What this means for your freedom
If you care about software freedom, the practical consequences are stark. On a PC, you can usually start with a generic free operating system such as Debian, Arch, Fedora, or dozens of others and expect it to work on most machines. On a phone, you must choose hardware explicitly with freedom in mind: an unlockable bootloader, good progress on mainline kernel support, documented components, or at least cooperative vendors.
Even then, you face trade-offs. You may need to accept some proprietary firmware, incomplete hardware support, or the loss of certain locked-down services. Developers of free Android distributions and GNU+Linux distributions on phones are doing immensely important work to bring true software freedom to mobile devices. Some hardware projects are building phones designed for freedom from the ground up. But they’re fighting against economies of scale, network effects, and the concentrated power of a few vendors who control the mobile ecosystem.
The gap isn’t about raw computing power or architecture.

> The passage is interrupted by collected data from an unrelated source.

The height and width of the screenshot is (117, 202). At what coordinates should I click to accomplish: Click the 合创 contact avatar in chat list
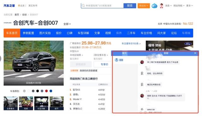116,60
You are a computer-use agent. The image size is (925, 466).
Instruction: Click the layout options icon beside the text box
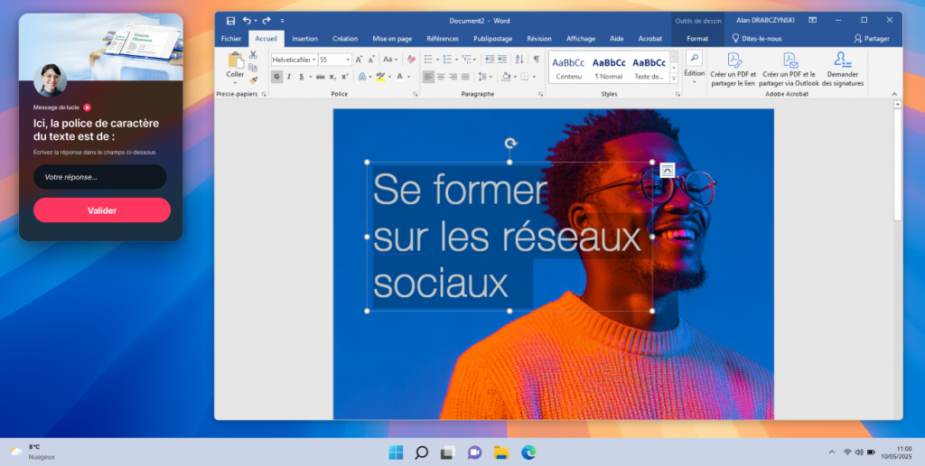[667, 170]
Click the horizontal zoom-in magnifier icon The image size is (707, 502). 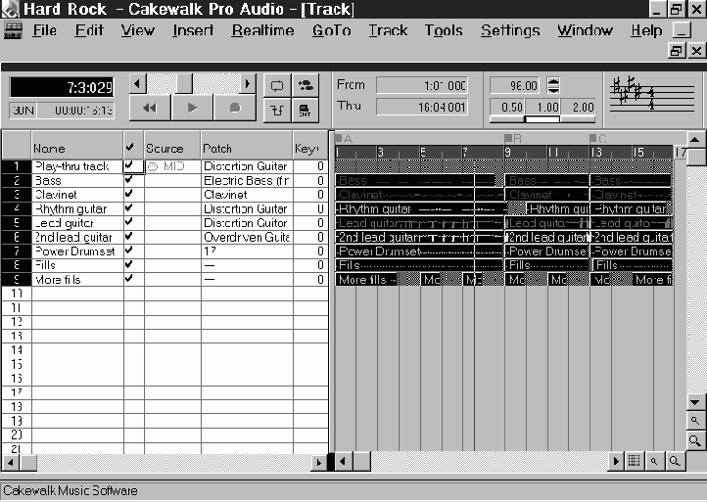[675, 460]
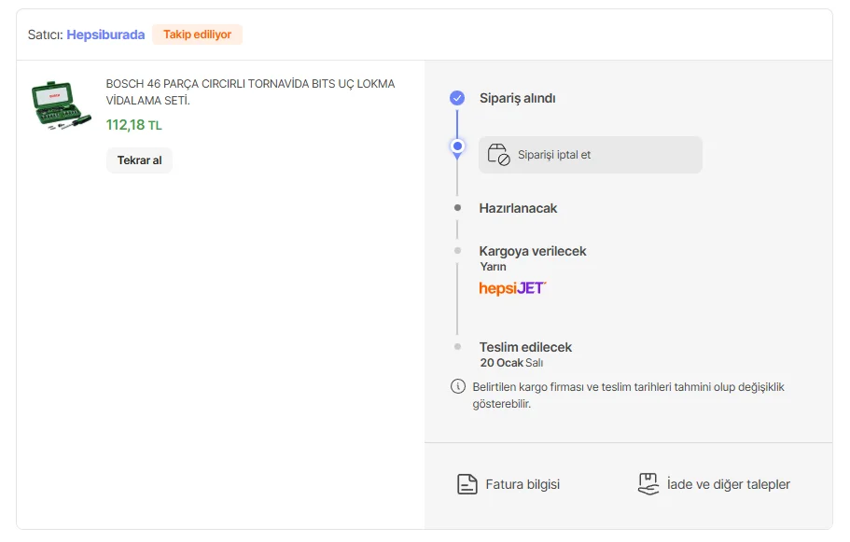Toggle the Takip ediyor follow badge
Image resolution: width=850 pixels, height=542 pixels.
point(197,35)
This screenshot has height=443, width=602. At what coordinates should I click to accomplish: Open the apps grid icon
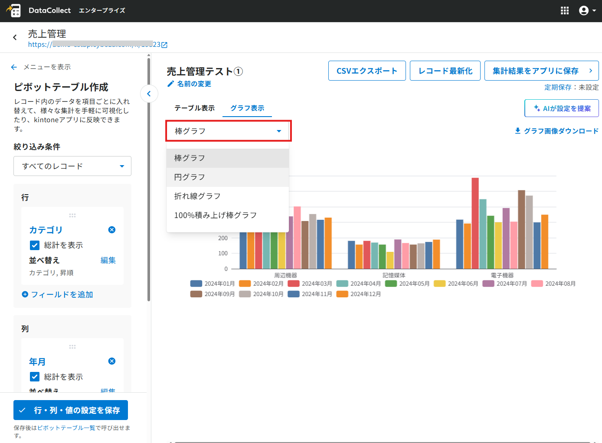pos(565,10)
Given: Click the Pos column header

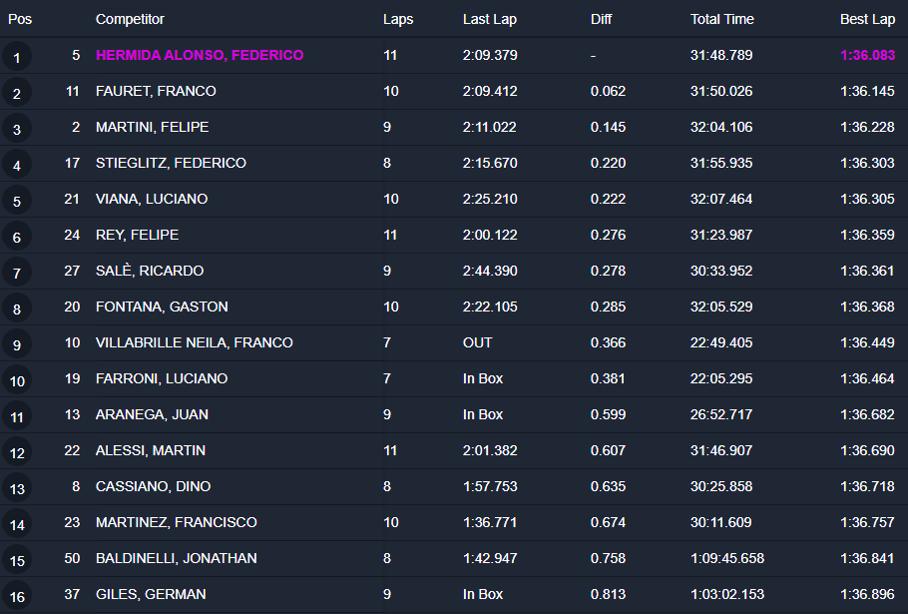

Both PCs and phones have powerful processors, ample memory, and sophisticated operating systems. The gap is about who holds the keys to the boot chain, how standardised the platform is, and whether the ecosystem assumes that you, the user, are in charge or a threat to be controlled.
Your PC is more free not because it’s inherently superior technology, but because decades ago, the industry made different choices. The fight for mobile freedom is about bringing those same principles of user control, standardisation, and transparency to the computers we carry in our pockets. Every unlocked bootloader, every mainlined device driver, and every free software phone project brings us closer. The dream of user control is still alive; it’s simply waiting for us to claim it on our phones.